Corporate Entities - alexandros
http://www.avc.com/a_vc/2010/02/corporate-entity.html?utm_source=feedburner&utm_medium=feed&utm_campaign=Feed%3A+AVc+%28A+VC%29&utm_content=Google+Reader
======
grellas
A nice piece that will stimulate thinking on when and how to set up your
entity.

With a tech startup, an equally important goal is to have an entity to which
all IP is assigned as it is created, as opposed to being severally owned by a
group of founders working loosely together without a company structure.
Founders can (and often do) choose to kick the company setup down the road
assuming they can later clean up IP issues, and this can work just fine as
long as no issues or disagreements arise before the setup.

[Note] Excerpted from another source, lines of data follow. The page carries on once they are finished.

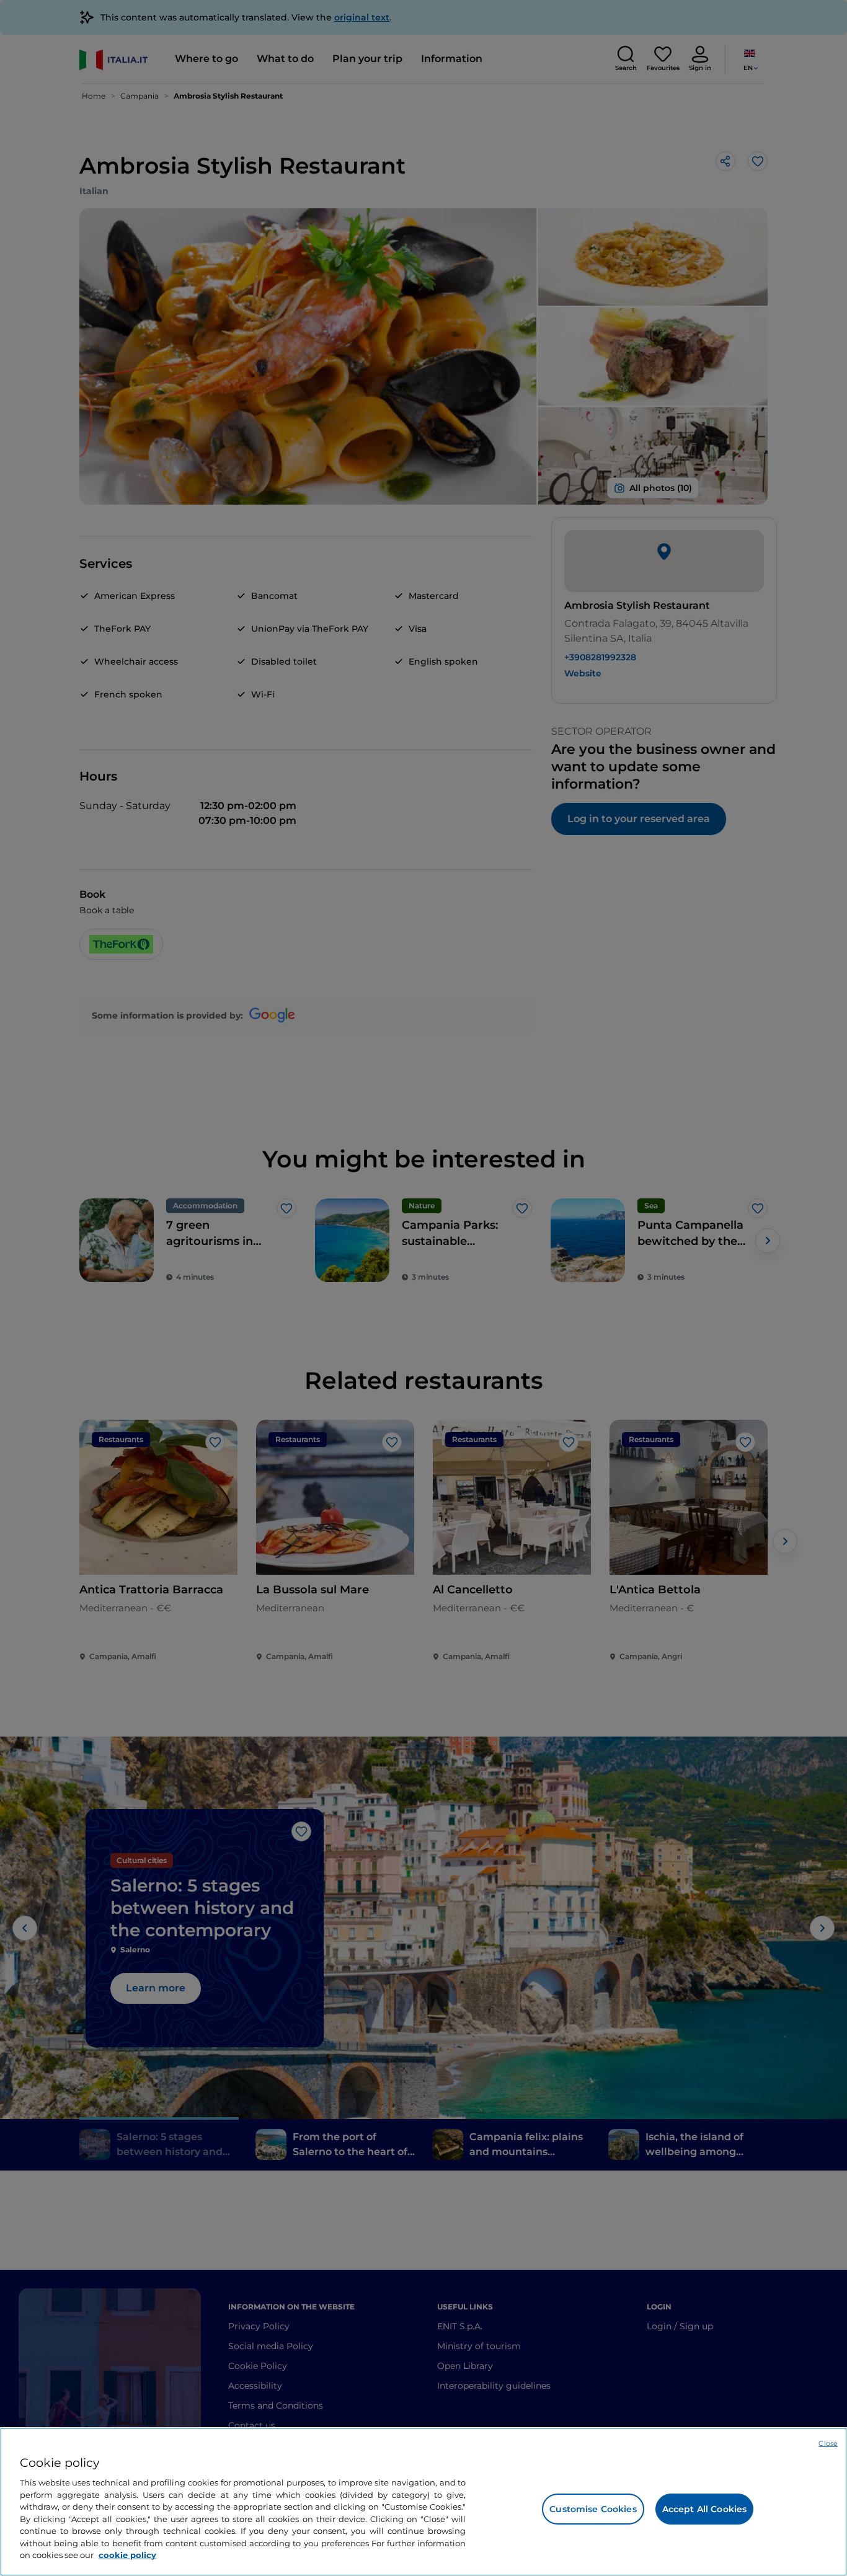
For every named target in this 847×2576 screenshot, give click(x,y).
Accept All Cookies (704, 2509)
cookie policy (127, 2555)
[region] (423, 2501)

If a founder
departs from the team while owning IP separately, however, this can create due
diligence problems for the startup when it goes for funding or is acquired.

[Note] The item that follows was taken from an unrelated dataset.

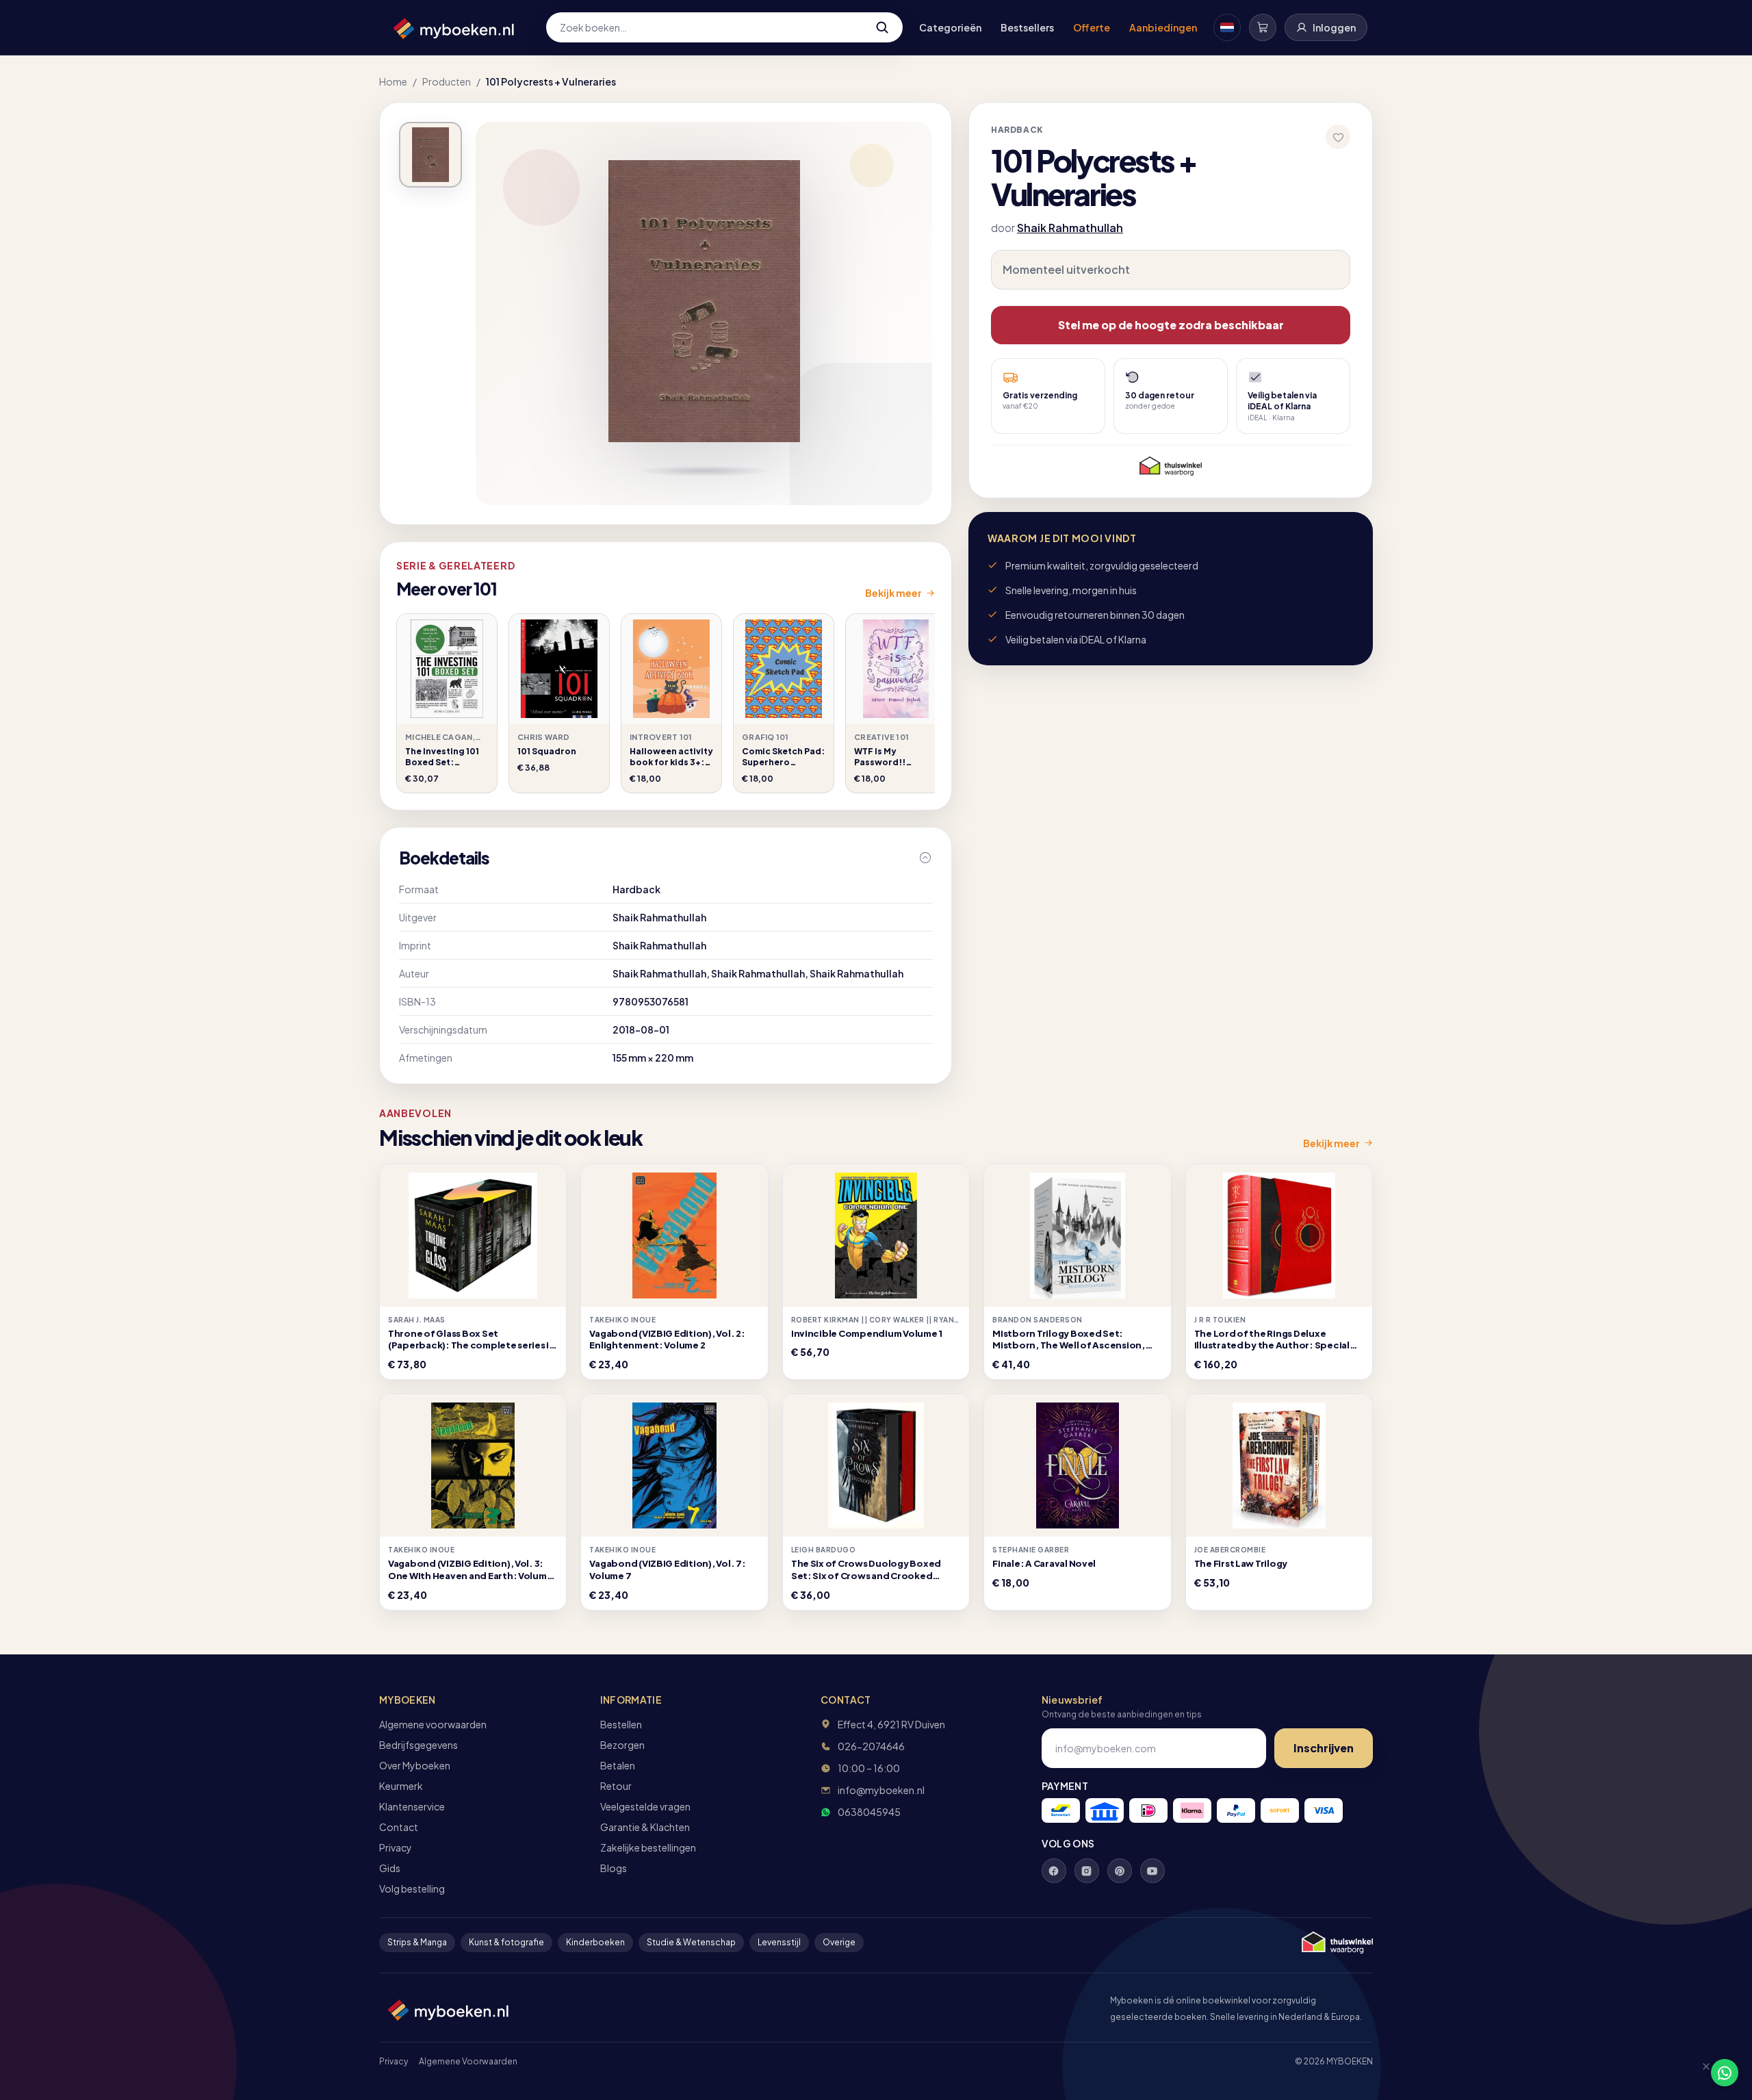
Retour (616, 1786)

Thus, it is not normally good to leave the IP issues loose (at least if IP is
important to the company), and this should prompt founders to set up their
entity sooner rather than later as they begin to develop anything of value in
their pre-incorporation stage.

Other good reasons to incorporate earlier rather than later in most cases are
found in the top comment in this recent thread
(<http://news.ycombinator.com/item?id=1126785>), where various HN'ers took
issue with the idea that incorporation should be deferred until the time of
funding.

I personally think the corporate form tends to fit better for most early-stage
startups than does the LLC form but that is an issue for another day. (I
discuss some of the factors here, for anyone interested:
<http://grellas.com/faq_business_startup_005.html> \- see point 2, "Normally
go with a corporation instead of an LLC").